Do you love“me”?

何かもー……。

そんな苦しそうな表情でそんな事を言われたら、やっぱり期待しちゃうよ。


“ヤキモチじゃなかったら、何でそんなに怒るのか、わかんないじゃん”。

彼の様子に、この前の結衣の言葉を思い出してしまう。


そんな私の思考を――当たり前だけど読めるはずのない稜君は、私の目をじっと見つめたまま、ちょっと首を傾げた。


「翔太くん、やっぱりちょっと好き?」

そんなワケないじゃん。

目を逸らす事なく、頭をフルフルと横に振る。


「ちゃんと口で言って?」

「好きとかじゃ……ない」

私の返事に、稜君はにっこり笑ったんだけど、すぐに大きく息を吐き出して、

「俺、かっこ悪いなぁー……」

ガシガシと髪をかきむしりながら、頭を抱えたんだ。


「ごめん、美月ちゃん。俺、ちょっと自惚れててさ」

「うぬ……ぼれ?」

「うん。今、美月ちゃんに一番近い男は、俺なんじゃないかなぁなんて、勝手に思ってたんだー」

「……」

「だけどあの日、翔太くんの前で泣いてる美月ちゃんを見て――」

そこで一旦言葉を区切った稜君は、気まずそうに私を見上げた。


「何があったのかも知らないくせに、“泣くなら俺の前で泣けばいいだろ!!”って」

「子供でしょ?」と付け加えて、情けないような表情を浮かべながら笑う。


「ずっと謝らなきゃって思ってたのに、切り出すタイミング逃して……。
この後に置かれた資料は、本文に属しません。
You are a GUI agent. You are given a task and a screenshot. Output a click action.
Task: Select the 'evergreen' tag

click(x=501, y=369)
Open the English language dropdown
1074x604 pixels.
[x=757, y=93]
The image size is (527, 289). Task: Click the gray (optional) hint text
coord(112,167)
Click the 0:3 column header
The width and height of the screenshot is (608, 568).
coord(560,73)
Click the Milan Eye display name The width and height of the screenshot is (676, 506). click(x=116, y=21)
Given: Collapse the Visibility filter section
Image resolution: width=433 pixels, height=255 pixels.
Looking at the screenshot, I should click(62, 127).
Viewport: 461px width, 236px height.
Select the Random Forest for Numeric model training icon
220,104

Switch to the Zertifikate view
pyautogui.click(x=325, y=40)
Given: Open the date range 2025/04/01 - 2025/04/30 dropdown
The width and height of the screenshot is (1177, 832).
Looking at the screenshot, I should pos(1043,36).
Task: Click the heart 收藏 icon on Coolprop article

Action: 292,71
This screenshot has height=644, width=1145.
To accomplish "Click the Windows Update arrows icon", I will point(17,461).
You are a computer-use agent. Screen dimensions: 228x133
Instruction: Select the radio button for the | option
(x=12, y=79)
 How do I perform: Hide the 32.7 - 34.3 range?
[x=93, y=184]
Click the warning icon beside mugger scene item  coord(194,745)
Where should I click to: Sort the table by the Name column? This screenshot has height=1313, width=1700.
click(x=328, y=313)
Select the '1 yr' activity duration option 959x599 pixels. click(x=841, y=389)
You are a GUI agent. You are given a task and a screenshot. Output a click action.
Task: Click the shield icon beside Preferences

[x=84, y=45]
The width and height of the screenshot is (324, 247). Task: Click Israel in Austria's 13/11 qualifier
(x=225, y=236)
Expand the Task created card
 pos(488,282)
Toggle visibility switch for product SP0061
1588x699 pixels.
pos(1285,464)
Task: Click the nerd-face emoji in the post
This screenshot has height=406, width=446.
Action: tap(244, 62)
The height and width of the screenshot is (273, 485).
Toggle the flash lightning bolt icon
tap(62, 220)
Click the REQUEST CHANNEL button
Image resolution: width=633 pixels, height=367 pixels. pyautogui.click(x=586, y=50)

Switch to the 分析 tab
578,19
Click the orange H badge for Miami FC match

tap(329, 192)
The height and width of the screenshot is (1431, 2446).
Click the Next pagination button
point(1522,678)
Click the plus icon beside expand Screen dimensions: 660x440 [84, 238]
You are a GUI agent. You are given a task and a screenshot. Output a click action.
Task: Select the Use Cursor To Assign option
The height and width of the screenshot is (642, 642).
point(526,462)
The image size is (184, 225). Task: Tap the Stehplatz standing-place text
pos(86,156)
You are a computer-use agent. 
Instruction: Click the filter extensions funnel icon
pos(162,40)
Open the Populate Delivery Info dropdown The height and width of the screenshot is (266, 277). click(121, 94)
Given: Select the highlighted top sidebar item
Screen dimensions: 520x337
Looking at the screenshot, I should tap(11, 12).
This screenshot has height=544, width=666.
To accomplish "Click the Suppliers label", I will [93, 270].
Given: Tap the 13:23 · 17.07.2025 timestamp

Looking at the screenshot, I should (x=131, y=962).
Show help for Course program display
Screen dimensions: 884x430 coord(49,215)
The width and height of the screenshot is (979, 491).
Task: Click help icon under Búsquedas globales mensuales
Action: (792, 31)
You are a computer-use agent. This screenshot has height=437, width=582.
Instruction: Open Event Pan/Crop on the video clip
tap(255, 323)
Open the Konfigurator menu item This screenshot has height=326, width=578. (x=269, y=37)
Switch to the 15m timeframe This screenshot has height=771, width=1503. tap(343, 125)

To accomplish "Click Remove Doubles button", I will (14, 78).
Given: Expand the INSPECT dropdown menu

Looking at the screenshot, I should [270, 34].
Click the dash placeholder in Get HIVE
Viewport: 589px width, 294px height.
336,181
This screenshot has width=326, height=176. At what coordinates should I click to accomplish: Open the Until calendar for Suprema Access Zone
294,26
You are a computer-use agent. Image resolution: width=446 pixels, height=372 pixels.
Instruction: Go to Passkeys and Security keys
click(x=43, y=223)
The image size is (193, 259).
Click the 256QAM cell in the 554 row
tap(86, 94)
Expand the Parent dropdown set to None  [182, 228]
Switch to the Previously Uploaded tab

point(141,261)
なのに、美月ちゃんはいつも通り接してくれたから、大人だなぁってまた落ち込んで」

「そんな事……!!」

“そんな事ない”

そう伝えたかったけれど、それを遮るようにまた口を開いた稜君に、私は黙り込む。


「ちゃんと謝る為に、美月ちゃんに会いに行こうって決めた日にケガするし」

「……え?」

「あっ! でも別にそれを考えててケガしたわけじゃないからね」

「俺も、一応プロだから」と、驚く私に笑顔を向け、柔らかい口調で話を続ける。